▶ **ASSIGNMENT**:
Would you print, word for word, only the lines running from the line with "The image size is (1461, 937)." to the last line of the entries, without the pictures?
--- INPUT ---
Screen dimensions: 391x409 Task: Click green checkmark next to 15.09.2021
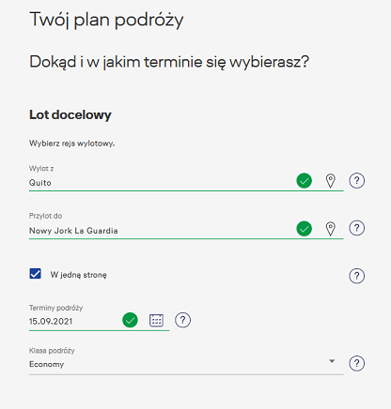click(x=130, y=320)
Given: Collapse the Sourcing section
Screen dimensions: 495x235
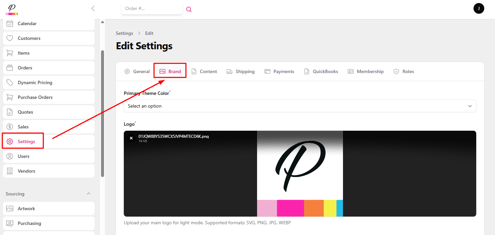Looking at the screenshot, I should pos(88,193).
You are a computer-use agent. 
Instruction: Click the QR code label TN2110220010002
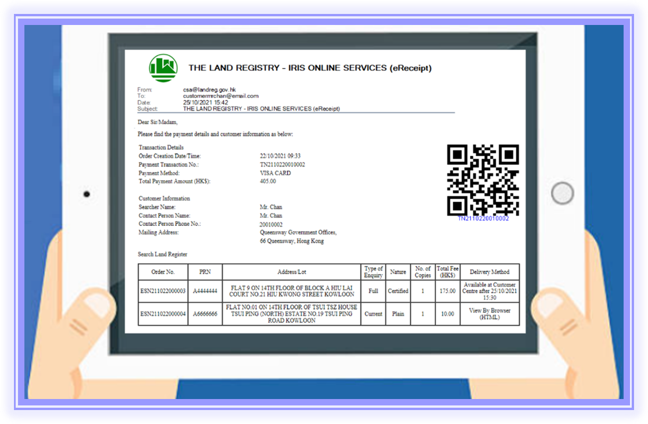pyautogui.click(x=483, y=219)
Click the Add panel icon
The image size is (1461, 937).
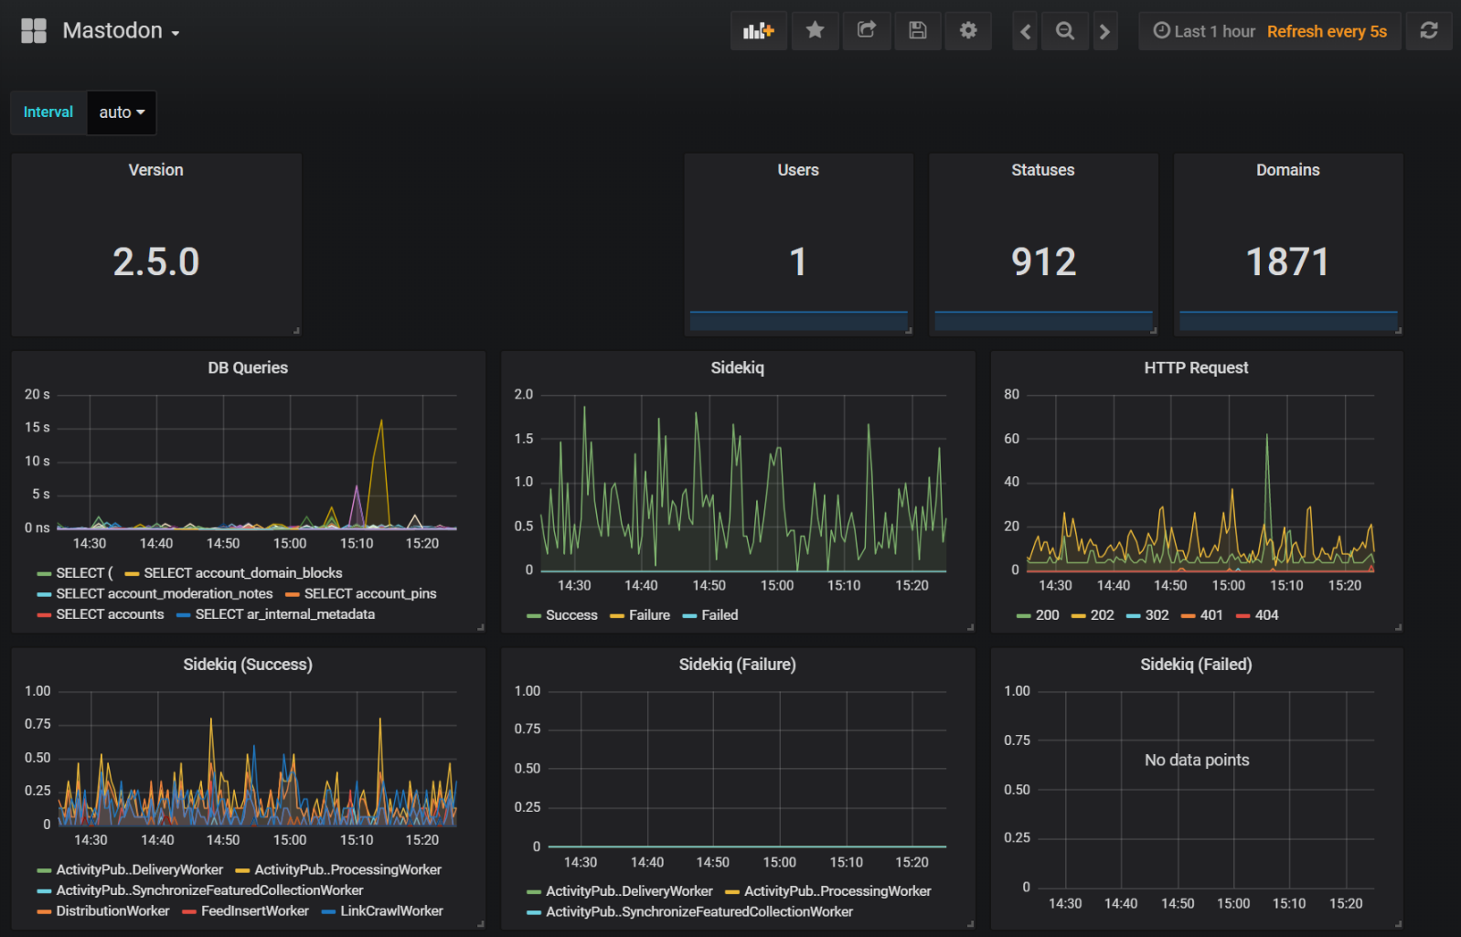pyautogui.click(x=758, y=31)
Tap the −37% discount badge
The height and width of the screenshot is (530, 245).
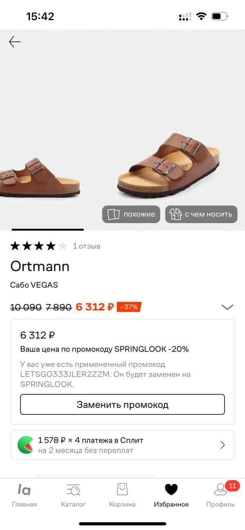tap(129, 307)
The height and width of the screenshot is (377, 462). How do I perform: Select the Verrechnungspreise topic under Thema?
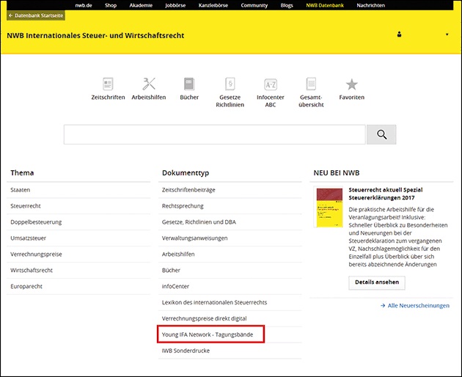tap(36, 254)
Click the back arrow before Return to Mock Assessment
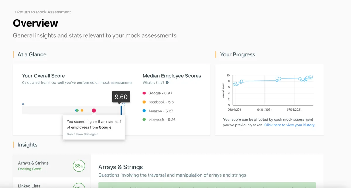This screenshot has width=351, height=188. pos(15,12)
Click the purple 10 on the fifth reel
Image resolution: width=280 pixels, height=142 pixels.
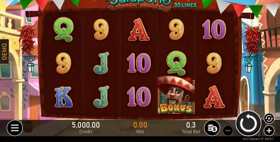tap(214, 29)
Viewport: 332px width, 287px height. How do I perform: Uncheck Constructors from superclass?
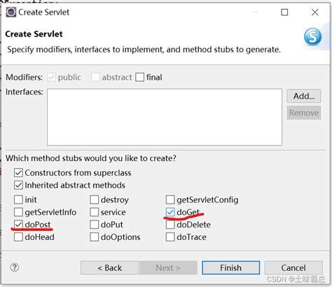18,173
---
▶ **WRITTEN ANSWER**:
The image size is (1461, 937).
pyautogui.click(x=758, y=31)
Tap the −37% discount badge
The height and width of the screenshot is (530, 245).
tap(129, 307)
The height and width of the screenshot is (377, 462). How do I perform: Select the Verrechnungspreise topic under Thema?
tap(36, 254)
Click the back arrow before Return to Mock Assessment
This screenshot has width=351, height=188. pos(15,12)
Click the purple 10 on the fifth reel
Image resolution: width=280 pixels, height=142 pixels.
tap(214, 29)
Viewport: 332px width, 287px height. How do I perform: Uncheck Constructors from superclass?
18,173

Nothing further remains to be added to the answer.